Disposições legais em relação à liberdade religiosa e aplicação efetiva

Antes e durante a colonização alemã do antigo Sudoeste de África, foi realizada extensa actividade missionária, sobretudo por missionários protestantes.[1] Este património é claramente visível até aos dias de hoje, dado o elevado número de cristãos no país. O Cristianismo continua a moldar a vida religiosa na Namíbia, embora tenha sido criticado pelo papel que desempenhou no tempo colonial.[2]

Muitos crentes combinam elementos de crença e prática cristã com ritos e costumes tradicionais africanos. O artigo 10.º da Constituição garante a liberdade religiosa e protege os cidadãos da discriminação religiosa.[3] O artigo 21.º estabelece a “liberdade para praticar qualquer religião”, enquanto o artigo 19.º refere mais amplamente a cultura: “Cada pessoa tem direito a gozar, praticar, professar, manter e promover qualquer cultura, língua, tradição ou religião, conforme os termos desta Constituição.”

A Namíbia é um estado secular em que a comunidade religiosa recebe tratamento preferencial.[4] Este modelo de relações Igreja-Estado, que se baseia na Constituição, está reflectido na política governamental namibiana. O Estado não coloca restrições ao estabelecimento de comunidades religiosas. O reconhecimento oficial através do registo é possível, mas não é obrigatório. As organizações religiosas que gerem receita de projectos devem registar-se como associações caritativas junto do Ministério do Comércio e Indústria.[5] O Conselho de Igrejas da Namíbia e a Associação de Igrejas Carismáticas e Pentecostais da Namíbia são organizações influentes.[6] A Igreja Católica da Namíbia é amplamente reconhecida como a principal denominação religiosa e como autoridade moral.

Incidentes

Durante o período em análise, algumas comunidades religiosas queixaram-se de dificuldades em obterem vistos para colaboradores estrangeiros fazerem trabalho religioso, mas os requisitos que se lhes aplicam são os mesmos das autorizações de trabalho para realizar secular.[7]

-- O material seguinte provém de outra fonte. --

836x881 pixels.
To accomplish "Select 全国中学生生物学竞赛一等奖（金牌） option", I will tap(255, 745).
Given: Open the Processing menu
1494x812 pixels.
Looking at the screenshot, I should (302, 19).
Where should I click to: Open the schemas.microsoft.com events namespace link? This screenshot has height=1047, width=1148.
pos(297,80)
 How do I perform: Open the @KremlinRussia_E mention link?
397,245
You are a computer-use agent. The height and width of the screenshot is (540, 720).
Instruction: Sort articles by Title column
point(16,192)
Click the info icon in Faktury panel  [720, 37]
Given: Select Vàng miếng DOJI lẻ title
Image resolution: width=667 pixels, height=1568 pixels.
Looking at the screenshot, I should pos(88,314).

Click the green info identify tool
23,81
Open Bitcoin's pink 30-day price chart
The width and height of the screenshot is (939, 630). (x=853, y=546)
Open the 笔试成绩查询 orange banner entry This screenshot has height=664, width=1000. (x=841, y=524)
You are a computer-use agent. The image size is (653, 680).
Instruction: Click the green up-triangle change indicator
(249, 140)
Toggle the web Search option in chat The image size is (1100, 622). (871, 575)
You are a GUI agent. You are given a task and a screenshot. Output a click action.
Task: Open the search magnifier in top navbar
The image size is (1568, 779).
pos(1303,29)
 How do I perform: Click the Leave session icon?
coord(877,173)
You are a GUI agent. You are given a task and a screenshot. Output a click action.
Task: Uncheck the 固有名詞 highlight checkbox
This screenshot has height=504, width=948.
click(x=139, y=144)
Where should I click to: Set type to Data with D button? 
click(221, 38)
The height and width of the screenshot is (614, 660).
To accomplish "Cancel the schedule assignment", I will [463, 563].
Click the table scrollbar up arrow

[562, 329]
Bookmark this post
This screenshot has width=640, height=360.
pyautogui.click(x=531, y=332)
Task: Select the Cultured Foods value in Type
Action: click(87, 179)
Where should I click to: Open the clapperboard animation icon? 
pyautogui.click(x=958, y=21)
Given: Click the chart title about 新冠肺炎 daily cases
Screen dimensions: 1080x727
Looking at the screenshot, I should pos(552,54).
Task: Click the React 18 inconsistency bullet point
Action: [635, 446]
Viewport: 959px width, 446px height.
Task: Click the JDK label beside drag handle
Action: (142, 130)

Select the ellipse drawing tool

Durante a visita ad limina dos bispos católicos da Namíbia e do Lesoto ao Vaticano em Abril de 2015, o Arcebispo Nashenda Liborius Ndumbukuti de Windhoek, presidente da Conferência Episcopal da Namíbia, afirmou: “Temos boas relações com as autoridades estatais, segundo um acordo de entendimento, ao ponto de termos escolhido uma pessoa para fazer a ponte entre a Conferência Episcopal e o Governo. Cooperamos, mas mantemos uma voz independente das autoridades. O governo aprecia os nossos esforços e subsidia as nossas escolas e hospitais.”[8]

Durante o período em análise, não houve relatos graves de violações da liberdade religiosa na Namíbia.[9] Ocorreu uma disputa entre as autoridades e muçulmanos locais relativa às actividades de nove muçulmanos que entraram no país vindos da África do sul e foram deportados pelo governo.[10]

Perspectivas em relação à liberdade religiosa

O conceito de um país caracterizado por diversidade étnica, cultural e religiosa é manifestado de forma particularmente positiva na Namíbia, daí que não se espera que a liberdade religiosa se vá deteriorar.

Notas

[1] Daniel Pelz, ‘Missionierung in Afrika: Mehr als nur das Wort Gottes (Missionary Work in Africa: More than Just the Word of God)’, Deutsche Welle, 30 de Abril de 2017, http://www.dw.com/de/missionierung-in-afrika-mehr-als-nur-das-wort-gottes/a-38600890 (acedido a 16 de Fevereiro de 2018).

[2] Ibid.

[3] Namibia’s Constitution of 1990 with Amendments through 2014, constituteproject.org, https://www.constituteproject.org/constitution/Namibia_2014.pdf?lang=en (acedido a 16 de Fevereiro de 2018).

[4] Gabinete de Democracia, Direitos Humanos e Trabalho, ‘Namibia’, International Religious Freedom Report for 2016, Departamento de Estado Norte-Americano, https://www.state.gov/j/drl/rls/irf/religiousfreedom/index.htm#wrapper (acedido a 2 de Abril de 2018).

[5] Ibid.

[6] ‘Munzinger Länder: Namibia’, Munzinger Archiv 2018, https://www.munzinger.de/search/start.jsp (acedido a 30 de Março de 2018).

[7] Gabinete de Democracia, Direitos Humanos e Trabalho, op. cit.

[8] ‘President of the Episcopal Conference: “Namibia is a stable Country, but the gap between rich and poor increases”’, Agenzia Fides, 24 de Abril de 2015, http://www.fides.org/en/news/37685-AFRICA_NAMIBIA_President_of_the_Episcopal_Conference_Namibia_is_a_stable_Country_but_the_gap_between_rich_and_poor_increases (acedido a 1 de Abril de 2018).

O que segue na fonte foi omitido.